-- Requirements --
Retype the following lines exactly as they appear.
┌──
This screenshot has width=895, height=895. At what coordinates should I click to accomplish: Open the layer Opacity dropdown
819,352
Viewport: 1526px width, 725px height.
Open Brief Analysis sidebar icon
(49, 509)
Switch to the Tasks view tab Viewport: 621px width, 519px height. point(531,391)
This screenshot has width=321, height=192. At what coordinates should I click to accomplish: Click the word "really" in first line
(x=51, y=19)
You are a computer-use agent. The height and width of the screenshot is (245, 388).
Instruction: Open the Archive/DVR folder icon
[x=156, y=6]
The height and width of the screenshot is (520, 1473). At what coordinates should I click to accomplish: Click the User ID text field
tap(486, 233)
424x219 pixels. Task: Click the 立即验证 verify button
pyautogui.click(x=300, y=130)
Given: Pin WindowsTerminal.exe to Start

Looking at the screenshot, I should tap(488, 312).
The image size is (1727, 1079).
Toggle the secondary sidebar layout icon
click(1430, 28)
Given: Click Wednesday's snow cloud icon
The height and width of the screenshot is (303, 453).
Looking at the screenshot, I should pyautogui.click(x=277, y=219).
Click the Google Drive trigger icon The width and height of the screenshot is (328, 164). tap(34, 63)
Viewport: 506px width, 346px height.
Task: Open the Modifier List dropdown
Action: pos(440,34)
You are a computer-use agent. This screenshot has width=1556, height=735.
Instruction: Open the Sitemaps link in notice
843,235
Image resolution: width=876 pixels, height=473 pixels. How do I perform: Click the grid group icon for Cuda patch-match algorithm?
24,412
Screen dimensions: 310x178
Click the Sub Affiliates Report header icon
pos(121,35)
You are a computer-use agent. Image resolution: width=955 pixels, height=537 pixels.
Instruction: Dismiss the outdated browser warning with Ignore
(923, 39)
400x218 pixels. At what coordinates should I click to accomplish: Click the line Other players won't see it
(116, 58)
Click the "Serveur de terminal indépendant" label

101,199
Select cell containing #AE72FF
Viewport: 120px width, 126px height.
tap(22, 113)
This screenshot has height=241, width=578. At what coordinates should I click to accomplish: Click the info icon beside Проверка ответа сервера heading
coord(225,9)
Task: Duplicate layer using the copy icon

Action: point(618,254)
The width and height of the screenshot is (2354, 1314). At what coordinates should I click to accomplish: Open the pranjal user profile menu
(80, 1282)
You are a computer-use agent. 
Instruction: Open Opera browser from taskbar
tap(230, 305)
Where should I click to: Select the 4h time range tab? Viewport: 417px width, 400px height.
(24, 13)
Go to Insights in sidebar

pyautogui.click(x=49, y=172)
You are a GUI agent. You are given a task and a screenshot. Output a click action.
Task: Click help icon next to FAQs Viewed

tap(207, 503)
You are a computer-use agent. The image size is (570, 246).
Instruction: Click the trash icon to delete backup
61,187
└──
-- Response to the task --
This screenshot has width=895, height=895. At what coordinates should I click to accomplish: Open the layer Opacity dropdown
819,352
Viewport: 1526px width, 725px height.
Open Brief Analysis sidebar icon
(49, 509)
Switch to the Tasks view tab Viewport: 621px width, 519px height. point(531,391)
This screenshot has width=321, height=192. At what coordinates should I click to accomplish: Click the word "really" in first line
(x=51, y=19)
You are a computer-use agent. The height and width of the screenshot is (245, 388).
Instruction: Open the Archive/DVR folder icon
[x=156, y=6]
The height and width of the screenshot is (520, 1473). At what coordinates should I click to accomplish: Click the User ID text field
tap(486, 233)
424x219 pixels. Task: Click the 立即验证 verify button
pyautogui.click(x=300, y=130)
Given: Pin WindowsTerminal.exe to Start

Looking at the screenshot, I should tap(488, 312).
The image size is (1727, 1079).
Toggle the secondary sidebar layout icon
click(1430, 28)
Given: Click Wednesday's snow cloud icon
The height and width of the screenshot is (303, 453).
Looking at the screenshot, I should pyautogui.click(x=277, y=219).
Click the Google Drive trigger icon The width and height of the screenshot is (328, 164). tap(34, 63)
Viewport: 506px width, 346px height.
Task: Open the Modifier List dropdown
Action: pos(440,34)
You are a computer-use agent. This screenshot has width=1556, height=735.
Instruction: Open the Sitemaps link in notice
843,235
Image resolution: width=876 pixels, height=473 pixels. How do I perform: Click the grid group icon for Cuda patch-match algorithm?
24,412
Screen dimensions: 310x178
Click the Sub Affiliates Report header icon
pos(121,35)
You are a computer-use agent. Image resolution: width=955 pixels, height=537 pixels.
Instruction: Dismiss the outdated browser warning with Ignore
(923, 39)
400x218 pixels. At what coordinates should I click to accomplish: Click the line Other players won't see it
(116, 58)
Click the "Serveur de terminal indépendant" label

101,199
Select cell containing #AE72FF
Viewport: 120px width, 126px height.
tap(22, 113)
This screenshot has height=241, width=578. At what coordinates should I click to accomplish: Click the info icon beside Проверка ответа сервера heading
coord(225,9)
Task: Duplicate layer using the copy icon

Action: point(618,254)
The width and height of the screenshot is (2354, 1314). At what coordinates should I click to accomplish: Open the pranjal user profile menu
(80, 1282)
You are a computer-use agent. 
Instruction: Open Opera browser from taskbar
tap(230, 305)
Where should I click to: Select the 4h time range tab? Viewport: 417px width, 400px height.
(24, 13)
Go to Insights in sidebar

pyautogui.click(x=49, y=172)
You are a GUI agent. You are given a task and a screenshot. Output a click action.
Task: Click help icon next to FAQs Viewed

tap(207, 503)
You are a computer-use agent. The image size is (570, 246).
Instruction: Click the trash icon to delete backup
61,187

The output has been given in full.